Step Two: Ship-shape CI/CD and deployments to Kubernetes
Once a microservices architecture is in place, setting up a continuous integration / continuous delivery (CI/CD) pipeline is an optimal development strategy for faster deployments. Kubernetes is a fantastic tool for achieving this. It orchestrates the running of containerised microservices in their chosen environment, and automates load balancing, storage, self-healing and many other processes that support CI/CD. Ultimately containerisation using Kubernetes can transform a system from something that’s difficult and slow to pilot, into one that is much nimble.
Step Three: The Infrastructure as Code production line
Along the automation theme, an infrastructure-as-code (IaC) setup which ensures automated and complete provision of various environments will be another crucial factor in speeding up release cycles. This means creating configuration files for automatic management and provisioning for the system at hand. IaC provides a steady production line of consistent environments, which is necessary for a sustainable approach to faster deployments. Centralised management of these environments is achievable with tools such as Terraform, Ansible or Azure Resource Manager, for example.
Step Four: A barrage of automated testing
Faster feature releases are fantastic, but they are useless if poorly tested and error prone as a result. Test automation is the answer to scaling testing across a containerised system.
Before a developer deploys code into production, it must pass through multiple staging environments, in each of which it will be subject to a barrage of automated tests. Godel’s test automation engineers write scripts that cover a long list of defined user journeys and scenarios. With this approach, teams deploying multiple times a day can be assured that their QA process can keep up.
Furthermore, a developer willing to experiment will be able to be much more adventurous in a shorter space of time with proper automated testing in place. With smaller releases, IaC and test automation as de-facto standards, they can circumvent waiting for 2-week sprint cycles to complete and instead encounter and try solving problems themselves, applying manual testing where necessary.
Step Five: Keeping an eye on things
Once things are up and running, systems cannot be left to their own devices. Effective logging and monitoring systems across every single facet of the software is how developers can ensure no deployment has a negative impact, no matter how subtle that impact is. In combination with the previous four steps, developers will be able to quickly spot system issues and roll back deployments with immediate effect, with little to no impact on users.

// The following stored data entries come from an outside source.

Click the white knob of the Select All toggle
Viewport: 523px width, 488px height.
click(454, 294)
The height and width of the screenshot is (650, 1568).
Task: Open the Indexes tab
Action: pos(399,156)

In practice, a great example of where this is not just necessary, but a fundamentally valuable component is in “canary deployments”. This is a practice which sees developers take a small portion of their user base and expose them to a certain experimentative scenario. The logging and monitoring system will show how this “canary” sample is affected by the scenario, so the developer can decide whether to implement the feature for everyone or roll it back.